UNESCO Chair in Living Heritage and Sustainable Livelihoods
The UNESCO Chair in Living Heritage and Sustainable Livelihoods promotes an integrated system of research, teaching and training, as well as community engagement and communication in the Living Heritage/Intangible Cultural Heritage [ICH] and ICH-sourced livelihoods.
We facilitate collaboration between organizations working in ICH and internationally recognized researchers and practitioners, including faculty at UNBC and other academic institutions in Canada and around the world.
In the spirit of the 2003 UNESCO Convention for the Safeguarding of Intangible Cultural Heritage, our specific objectives are to:
Since Canada has not ratified the 2003 UNESCO Convention for the Safeguarding of Intangible Cultural Heritage, very little research has emerged in Canada linking ICH and sustainable livelihoods.
There is general consensus on the lack of understanding of ICH in Canada, creating a need for ICH policy work, effective language transmission, and valuation of cultural expressions.
Our overarching goal is to catalyze the need for ICH recognition and actuate the recommendations made by our partner organizations, participants at the 2022 Conversations on ICH Conference, UNESCO, and Indigenous communities as well as respond to the recommendations outlined in the Royal Commission on Aboriginal Peoples (RCAP) and the Truth and Reconcilication’s Calls to Action.
While the ‘spirit’ of our work is drawn from the past, our knowledge-creation is driven by contemporary realities to envision a sustainable, equitable, inclusive, and culturally and linguistically vibrant future.
ICH is living heritage
This means that it is both ‘traditional’ and ‘contemporary’; it is alive and evolving. ICH represents traditions inherited from the past but also contemporary rural and urban practices in which diverse cultural groups take part
ICH is community-based and identified
Intangible cultural heritage can only be heritage when it is recognized as such by the communities, groups or individuals that create, maintain and transmit it – nobody else can decide for them that a given expression or practice is their heritage.

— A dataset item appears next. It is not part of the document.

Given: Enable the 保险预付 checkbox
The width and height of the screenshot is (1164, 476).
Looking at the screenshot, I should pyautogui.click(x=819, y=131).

(adapted from UNESCO ICH Convention)
ICH is inclusive
ICH is inclusive: we may share expressions of intangible cultural heritage similar to those practiced by others. Whether from the neighbouring village, a city on the opposite side of the world, or adapted by peoples who have migrated to a different region, they all are intangible cultural heritage, passed from one generation to the next, evolving in response to their environments, and contributing to a sense of identity and continuity.
This is a living link from our past, through the present, and into our future. Intangible cultural heritage contributes to social cohesion, encouraging a sense of identity and responsibility which helps individuals to feel part of one or more communities and of society at large.
ICH is representative
Intangible cultural heritage is not merely valued as a cultural good, on a comparative basis, for its exclusivity or its exceptional value. It thrives from its roots in communities and depends on those whose knowledge of traditions, skills and, customs are passed on to the rest of the community, from generation to generation, or to other communities
Colonization and Intangible Cultural Heritage in Canada
According to the Truth and Reconciliation Commission of Canada, more than a century of assimilationist policies targeted intangible cultural heritage and languages of Indigenous peoples. Despite the damage caused by these forces, Indigenous peoples have been resilient and continue to maintain, transmit, and revitalize their living heritage in a contemporary world. Our work aims to support the rights of Indigenous peoples to practice and safeguard their own cultural traditions.
According to the United Nations Declaration on the Rights of Indigenous Peoples (UNDRIP), Indigenous peoples have the right to maintain, protect and develop the past, present, and future manifestations of their cultures, such as archaeological and historical sites, artefacts, designs, ceremonies, technologies and visual and performing arts and literature.